Transcending Empathy As a Soft Skill
Leaders and HR professionals overwhelmingly agree that organizational empathy is important. However, crossing the divide between perceiving it as a soft skill and putting empathy into practice may feel challenging. That’s because most CEOs and HR professionals don’t sit down and explicitly think: How can we demonstrate empathy to our employees? Instead, they are appropriately focused on how they can be successful while balancing employees’ needs with those of organization’s.
When employers take employees into account, they are de facto being empathetic. They are building on a critical human attribute that underpins how we interact with each other. The difference is that the relationship between the employer and the employee is not personal — it’s organizational. So, workplace empathy is expressed in specific, measurable and programmatic ways.

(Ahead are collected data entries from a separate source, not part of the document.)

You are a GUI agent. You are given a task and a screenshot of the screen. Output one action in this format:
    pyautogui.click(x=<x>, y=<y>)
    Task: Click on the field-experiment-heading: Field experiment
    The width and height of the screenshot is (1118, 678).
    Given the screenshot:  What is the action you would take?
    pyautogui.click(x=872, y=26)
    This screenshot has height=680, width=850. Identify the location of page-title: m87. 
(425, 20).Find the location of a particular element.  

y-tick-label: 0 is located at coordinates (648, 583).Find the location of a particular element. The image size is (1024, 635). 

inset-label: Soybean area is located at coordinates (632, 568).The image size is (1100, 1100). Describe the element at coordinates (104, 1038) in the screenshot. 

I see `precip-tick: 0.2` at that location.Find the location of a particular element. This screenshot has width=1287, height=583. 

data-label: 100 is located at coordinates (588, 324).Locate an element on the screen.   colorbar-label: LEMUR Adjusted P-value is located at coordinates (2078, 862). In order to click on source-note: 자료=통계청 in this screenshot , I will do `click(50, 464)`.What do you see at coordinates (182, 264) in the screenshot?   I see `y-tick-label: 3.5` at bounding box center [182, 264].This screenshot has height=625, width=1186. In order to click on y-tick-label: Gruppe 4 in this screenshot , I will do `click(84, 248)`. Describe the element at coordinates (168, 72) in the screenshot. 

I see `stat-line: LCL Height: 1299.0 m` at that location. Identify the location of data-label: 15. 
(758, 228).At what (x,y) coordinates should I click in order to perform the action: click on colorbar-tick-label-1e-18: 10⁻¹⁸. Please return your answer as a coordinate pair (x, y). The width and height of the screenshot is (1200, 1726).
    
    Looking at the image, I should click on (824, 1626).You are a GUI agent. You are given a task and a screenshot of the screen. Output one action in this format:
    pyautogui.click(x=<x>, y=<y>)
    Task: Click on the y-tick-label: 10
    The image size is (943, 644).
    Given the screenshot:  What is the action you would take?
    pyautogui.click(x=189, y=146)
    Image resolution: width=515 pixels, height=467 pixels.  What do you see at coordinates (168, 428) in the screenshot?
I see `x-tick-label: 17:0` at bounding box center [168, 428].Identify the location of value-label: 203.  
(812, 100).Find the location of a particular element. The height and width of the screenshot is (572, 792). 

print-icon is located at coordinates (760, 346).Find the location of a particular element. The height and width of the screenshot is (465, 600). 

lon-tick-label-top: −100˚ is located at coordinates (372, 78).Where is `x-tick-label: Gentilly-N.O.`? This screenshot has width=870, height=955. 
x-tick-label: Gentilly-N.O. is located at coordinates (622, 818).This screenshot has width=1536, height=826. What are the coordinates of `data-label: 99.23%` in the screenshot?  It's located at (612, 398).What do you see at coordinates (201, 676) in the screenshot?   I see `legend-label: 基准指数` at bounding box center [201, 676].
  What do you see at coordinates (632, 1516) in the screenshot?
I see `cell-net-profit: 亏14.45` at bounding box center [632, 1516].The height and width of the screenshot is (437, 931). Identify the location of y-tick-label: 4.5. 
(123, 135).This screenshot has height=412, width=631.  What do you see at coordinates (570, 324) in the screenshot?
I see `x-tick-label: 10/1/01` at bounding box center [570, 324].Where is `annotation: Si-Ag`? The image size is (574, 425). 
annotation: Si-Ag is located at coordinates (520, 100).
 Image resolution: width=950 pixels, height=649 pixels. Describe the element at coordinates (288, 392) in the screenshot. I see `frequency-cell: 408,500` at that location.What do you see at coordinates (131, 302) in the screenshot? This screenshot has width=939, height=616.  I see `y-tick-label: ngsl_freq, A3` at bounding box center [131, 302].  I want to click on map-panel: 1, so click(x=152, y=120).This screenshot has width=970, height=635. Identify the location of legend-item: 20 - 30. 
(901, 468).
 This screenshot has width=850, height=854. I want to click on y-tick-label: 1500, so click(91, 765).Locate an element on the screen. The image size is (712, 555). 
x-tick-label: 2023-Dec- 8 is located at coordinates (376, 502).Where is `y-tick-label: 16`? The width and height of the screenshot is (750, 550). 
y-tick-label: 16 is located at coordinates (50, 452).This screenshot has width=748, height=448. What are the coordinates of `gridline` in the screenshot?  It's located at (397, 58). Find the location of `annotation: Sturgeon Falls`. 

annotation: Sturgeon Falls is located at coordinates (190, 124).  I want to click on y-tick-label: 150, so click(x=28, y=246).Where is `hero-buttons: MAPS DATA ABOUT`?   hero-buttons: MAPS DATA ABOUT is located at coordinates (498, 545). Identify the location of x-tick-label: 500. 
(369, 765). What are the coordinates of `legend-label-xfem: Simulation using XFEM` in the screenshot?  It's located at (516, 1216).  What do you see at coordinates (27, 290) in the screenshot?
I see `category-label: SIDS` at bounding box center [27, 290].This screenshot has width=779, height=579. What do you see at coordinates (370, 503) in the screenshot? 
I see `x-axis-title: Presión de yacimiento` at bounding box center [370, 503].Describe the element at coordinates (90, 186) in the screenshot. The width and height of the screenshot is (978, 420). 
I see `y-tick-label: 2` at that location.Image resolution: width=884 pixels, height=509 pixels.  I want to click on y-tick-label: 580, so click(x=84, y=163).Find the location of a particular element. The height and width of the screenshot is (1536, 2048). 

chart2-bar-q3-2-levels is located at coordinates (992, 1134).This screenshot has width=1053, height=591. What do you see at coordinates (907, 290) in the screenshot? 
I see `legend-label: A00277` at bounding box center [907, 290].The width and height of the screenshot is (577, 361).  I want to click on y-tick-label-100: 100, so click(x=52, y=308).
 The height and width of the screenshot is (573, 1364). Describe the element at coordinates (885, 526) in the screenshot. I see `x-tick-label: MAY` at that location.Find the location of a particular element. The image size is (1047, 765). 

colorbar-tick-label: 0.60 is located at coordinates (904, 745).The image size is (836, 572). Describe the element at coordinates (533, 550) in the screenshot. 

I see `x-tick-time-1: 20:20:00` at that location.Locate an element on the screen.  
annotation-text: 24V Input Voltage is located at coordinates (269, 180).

Employees experience empathy through their interpersonal relationships with co-workers and across different programs in their organizational relationship with their employer. In this way, empathy feeds organizational success whether or not it’s explicitly stated as a starting point for how a company treats its people.
Even before we were faced with the reality of a global pandemic, empathy was important — both in our individual lives and in our places of work. Our current reality shines a bright light on how we treat each other as individuals and how institutions and organizations — including employers — address the needs of the people that rely on them or comprise them. The most successful leaders and employers are the ones that embrace empathy, whether they do it explicitly or intuitively. It may be time for other institutions to follow suit.